The towns and villages served by our rail network have some beautiful natural environments, including several very special habitats that are home to incredibly rare plants and creatures. One of these is Coed Maesmelin in Skewen, an area owned and managed by The Woodland Trust. Back in April 2012, a chance discovery by a local man led to the endangered blue ground beetle being discovered in these woods.

Prior to this discovery, the globally threatened species was vanishingly rare in the UK: it was known to inhabit just a handful of ancient oak and beech woodlands in Cornwall and Devon. Its discovery in Skewen is therefore significant – and it’s the very first time it had been recorded in Wales.

It all began in a garage in Skewen, where a local man found an unusual looking beetle in his woodpile. It sparked his curiosity, so he got in touch with Buglife, the Invertebrate Conservation Trust, to see what they made of it.

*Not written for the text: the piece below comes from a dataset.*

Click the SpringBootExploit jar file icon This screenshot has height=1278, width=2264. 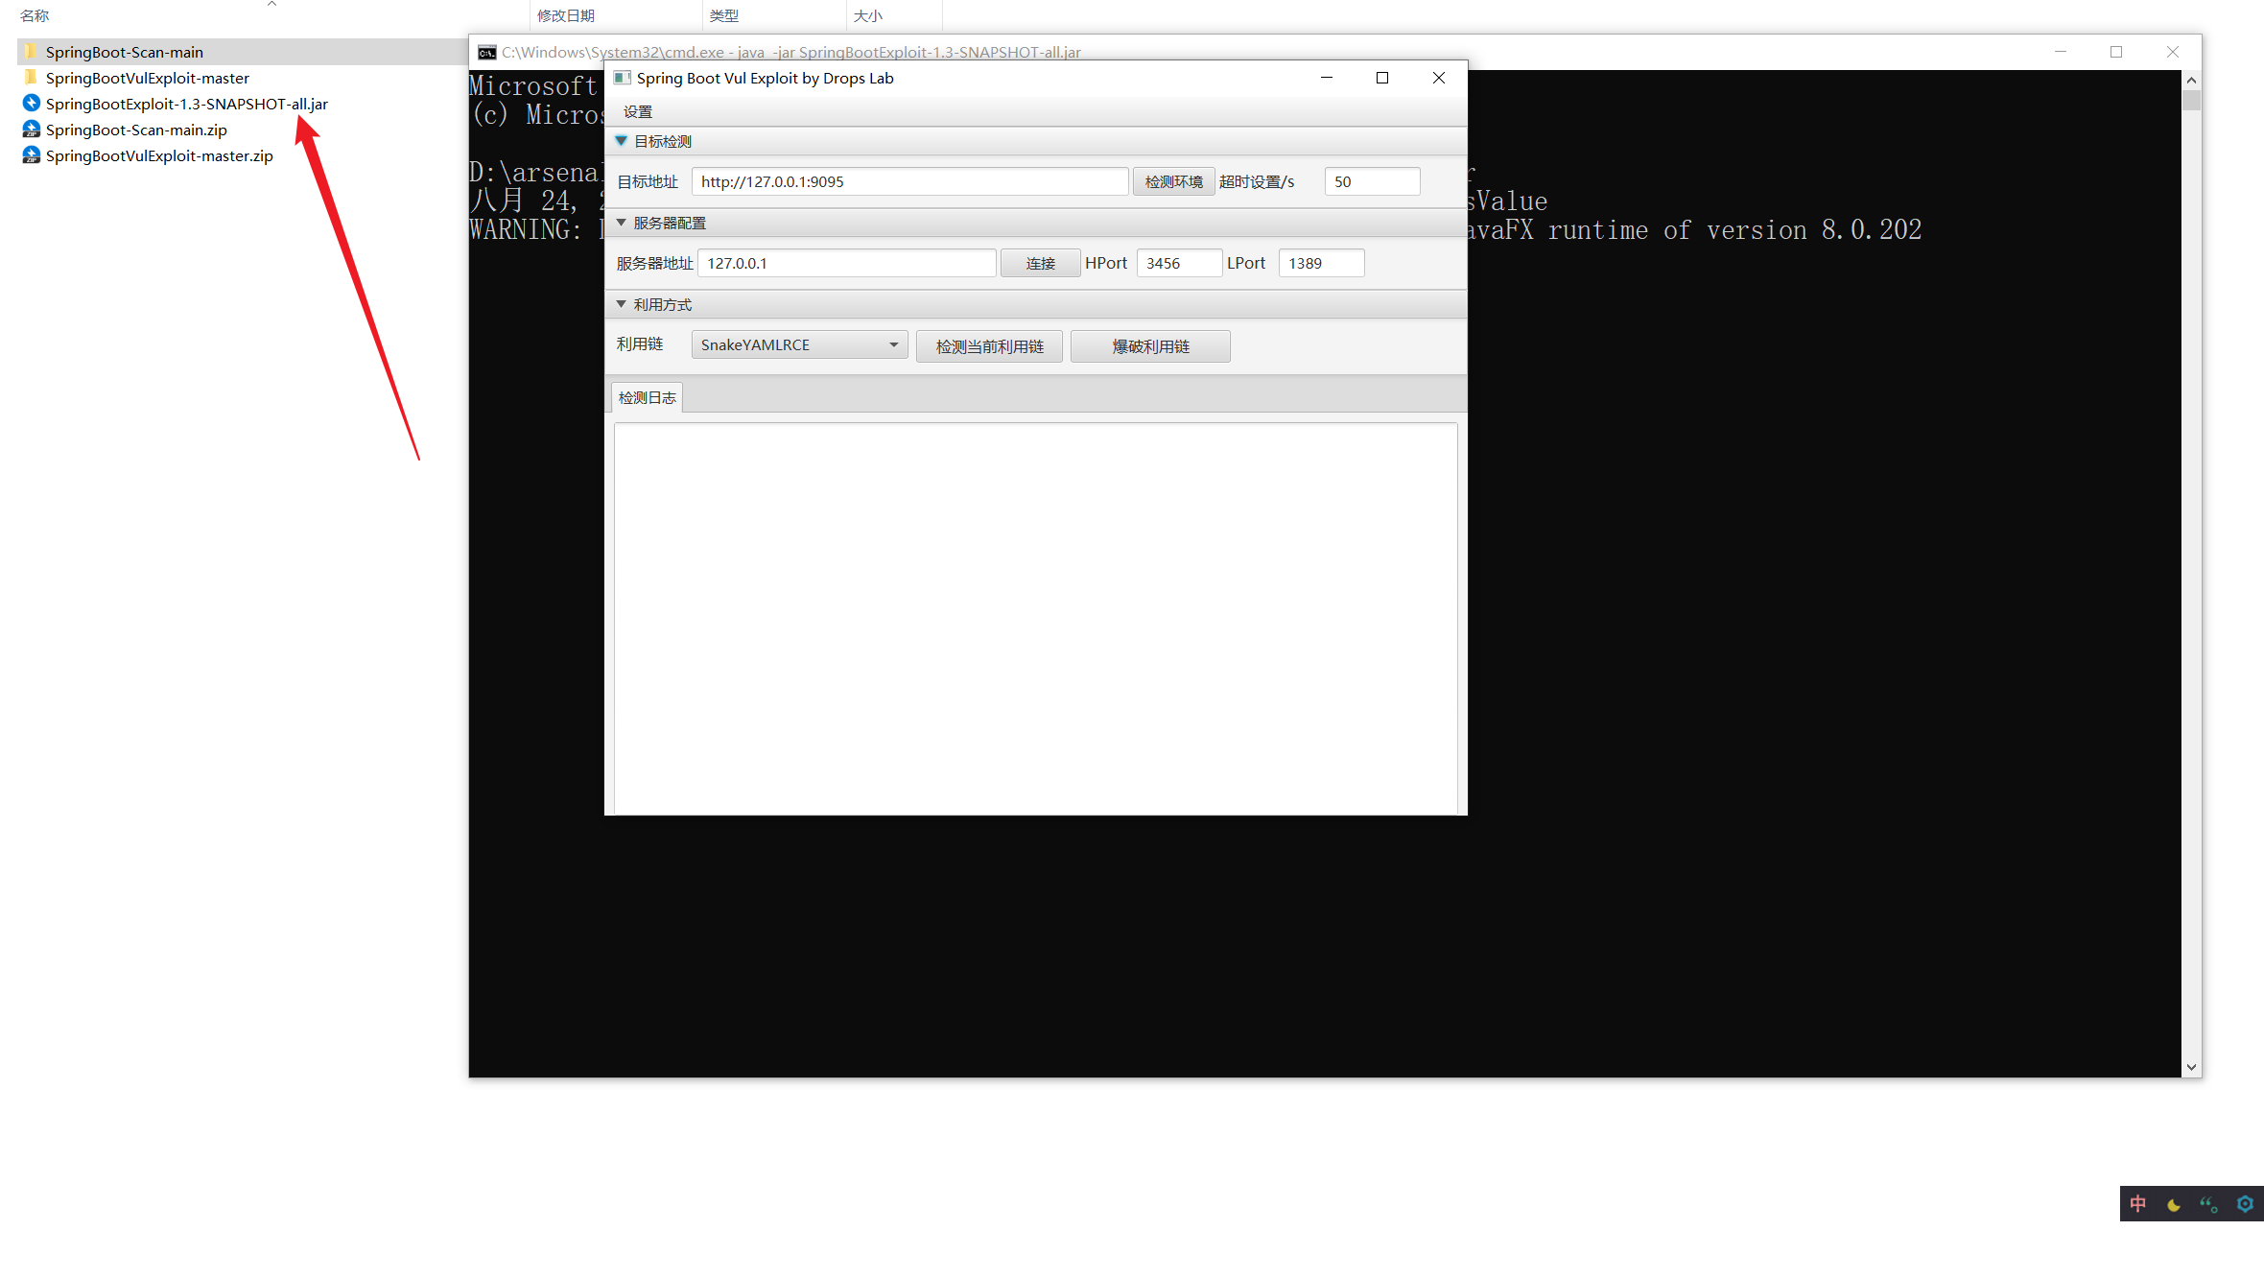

“It’s remarkable that he found it, and that he got in touch with us,” says Clare Dinham, Wales manager for Buglife. “Many people would not have thought to give us a call.”

Buglife promptly sent someone to the area to hunt for the beetle. They were unsuccessful, but then The Woodland Trust stepped in and commissioned two larger surveys, resulting in the discovery of a population of blue ground beetles in Coed Maesmelin.

The discovery enabled Buglife to get lottery funding for its 18-month long Blue Ground Beetle Project, which finished last year. With the help of local volunteers, surveys were conducted across 10 woodlands in the Neath Valley, and a total of 41 adult beetles and 2 larvae were discovered.

Excitingly, the blue ground beetle was found at four new locations, all within half a mile of Coed Maesmelin, confirming it as a Skewen/Bryncoch speciality. Daytime searches were also conducted with volunteers in January and February 2020, discovering as many as 20 beetles over-wintering in dead wood and drystone walls around Skewen.

The project also delivered targeted habitat management work at Coed Maesmelin and other woodlands to control bramble scrub and create more a favourable habitat for the beetles; it is hoped that this work will allow its population to increase.

The blue ground beetle is a striking and fascinating creature with a vivid blue sheen to its body and an impressive set of jaws. In South Wales, it’s largely found on oaks, but has also been seen on beech and older silver birch. It loves to eat slugs, and will follow their trails up tree trunks to find a snack.

“There are two species of slug that they find pretty delicious,” says Clare. “That wander up trees, following the slug’s trail, and then they latch onto the slug with their massive jaws. The slugs are often three or four times bigger than the beetle, which will then secrete juices that digest the slug while it’s still alive. Interestingly, their larvae do exactly the same thing – they are quite voracious predators, and they go about hunting in the same way. As well as slugs, they will sometimes take caterpillars.”

Although the Blue Ground Beetle Project has finished, people can still visit the woods at Coed Maesmelin and explore the blue ground beetle-themed walking trail that has been created there. Meanwhile, Buglife has provided some dead blue ground beetle specimens to Exeter University for DNA analysis that will compare the populations in the southwest of England with those found in South Wales.

Buglife also hopes to do further surveys in South Wales in the future. In the meantime, don’t go disturbing the beetles’ habitats, but do keep your eyes peeled for dead specimens – and if you find one, send it to Buglife!